Segment Start: THE INPUT

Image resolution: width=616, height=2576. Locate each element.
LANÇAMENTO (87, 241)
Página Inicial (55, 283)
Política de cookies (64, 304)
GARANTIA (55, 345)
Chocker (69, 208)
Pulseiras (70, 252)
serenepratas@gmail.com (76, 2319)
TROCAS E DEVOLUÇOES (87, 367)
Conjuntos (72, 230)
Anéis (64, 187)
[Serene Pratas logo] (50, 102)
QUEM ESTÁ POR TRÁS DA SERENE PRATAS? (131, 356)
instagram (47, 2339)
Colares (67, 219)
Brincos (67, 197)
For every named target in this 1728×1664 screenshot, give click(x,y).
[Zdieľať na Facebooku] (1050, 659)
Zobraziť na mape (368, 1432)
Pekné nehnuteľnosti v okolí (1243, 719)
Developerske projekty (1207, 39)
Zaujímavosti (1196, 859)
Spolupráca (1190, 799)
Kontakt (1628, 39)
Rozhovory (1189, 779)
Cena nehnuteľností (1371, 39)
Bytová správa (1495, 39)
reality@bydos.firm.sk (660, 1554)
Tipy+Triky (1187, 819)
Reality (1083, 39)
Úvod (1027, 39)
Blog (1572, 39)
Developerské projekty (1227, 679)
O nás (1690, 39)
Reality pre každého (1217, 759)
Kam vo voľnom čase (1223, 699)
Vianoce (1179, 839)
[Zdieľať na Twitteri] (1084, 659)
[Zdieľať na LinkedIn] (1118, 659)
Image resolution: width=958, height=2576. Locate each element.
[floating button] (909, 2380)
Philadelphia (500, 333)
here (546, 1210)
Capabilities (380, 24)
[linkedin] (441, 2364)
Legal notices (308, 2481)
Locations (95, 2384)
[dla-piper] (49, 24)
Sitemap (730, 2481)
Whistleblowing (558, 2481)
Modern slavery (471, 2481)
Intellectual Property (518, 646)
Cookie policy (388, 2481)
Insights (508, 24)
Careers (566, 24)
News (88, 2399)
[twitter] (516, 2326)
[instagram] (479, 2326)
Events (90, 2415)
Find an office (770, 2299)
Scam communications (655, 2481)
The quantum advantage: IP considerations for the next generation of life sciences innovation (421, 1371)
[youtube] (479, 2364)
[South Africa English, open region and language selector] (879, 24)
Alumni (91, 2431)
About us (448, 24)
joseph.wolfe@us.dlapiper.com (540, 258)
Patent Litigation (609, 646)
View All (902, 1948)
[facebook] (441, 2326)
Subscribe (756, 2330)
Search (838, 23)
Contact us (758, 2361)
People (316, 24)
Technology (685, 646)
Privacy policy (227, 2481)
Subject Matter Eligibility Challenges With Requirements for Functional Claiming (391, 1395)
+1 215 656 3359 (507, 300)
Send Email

Segment End: THE INPUT

**TASK ITEM**
Keep the wording exact. Give all of the records again.

**RESULT BELOW**
Image resolution: width=616, height=2576. Locate each element.
LANÇAMENTO (87, 241)
Página Inicial (55, 283)
Política de cookies (64, 304)
GARANTIA (55, 345)
Chocker (69, 208)
Pulseiras (70, 252)
serenepratas@gmail.com (76, 2319)
TROCAS E DEVOLUÇOES (87, 367)
Conjuntos (72, 230)
Anéis (64, 187)
[Serene Pratas logo] (50, 102)
QUEM ESTÁ POR TRÁS DA SERENE PRATAS? (131, 356)
instagram (47, 2339)
Colares (67, 219)
Brincos (67, 197)
For every named target in this 1728×1664 screenshot, give click(x,y).
[Zdieľať na Facebooku] (1050, 659)
Zobraziť na mape (368, 1432)
Pekné nehnuteľnosti v okolí (1243, 719)
Developerske projekty (1207, 39)
Zaujímavosti (1196, 859)
Spolupráca (1190, 799)
Kontakt (1628, 39)
Rozhovory (1189, 779)
Cena nehnuteľností (1371, 39)
Bytová správa (1495, 39)
reality@bydos.firm.sk (660, 1554)
Tipy+Triky (1187, 819)
Reality (1083, 39)
Úvod (1027, 39)
Blog (1572, 39)
Developerské projekty (1227, 679)
O nás (1690, 39)
Reality pre každého (1217, 759)
Kam vo voľnom čase (1223, 699)
Vianoce (1179, 839)
[Zdieľať na Twitteri] (1084, 659)
[Zdieľať na LinkedIn] (1118, 659)
Image resolution: width=958, height=2576. Locate each element.
[floating button] (909, 2380)
Philadelphia (500, 333)
here (546, 1210)
Capabilities (380, 24)
[linkedin] (441, 2364)
Legal notices (308, 2481)
Locations (95, 2384)
[dla-piper] (49, 24)
Sitemap (730, 2481)
Whistleblowing (558, 2481)
Modern slavery (471, 2481)
Intellectual Property (518, 646)
Cookie policy (388, 2481)
Insights (508, 24)
Careers (566, 24)
News (88, 2399)
[twitter] (516, 2326)
[instagram] (479, 2326)
Events (90, 2415)
Find an office (770, 2299)
Scam communications (655, 2481)
The quantum advantage: IP considerations for the next generation of life sciences innovation (421, 1371)
[youtube] (479, 2364)
[South Africa English, open region and language selector] (879, 24)
Alumni (91, 2431)
About us (448, 24)
joseph.wolfe@us.dlapiper.com (540, 258)
Patent Litigation (609, 646)
View All (902, 1948)
[facebook] (441, 2326)
Subscribe (756, 2330)
Search (838, 23)
Contact us (758, 2361)
People (316, 24)
Technology (685, 646)
Privacy policy (227, 2481)
Subject Matter Eligibility Challenges With Requirements for Functional Claiming (391, 1395)
+1 215 656 3359 (507, 300)
Send Email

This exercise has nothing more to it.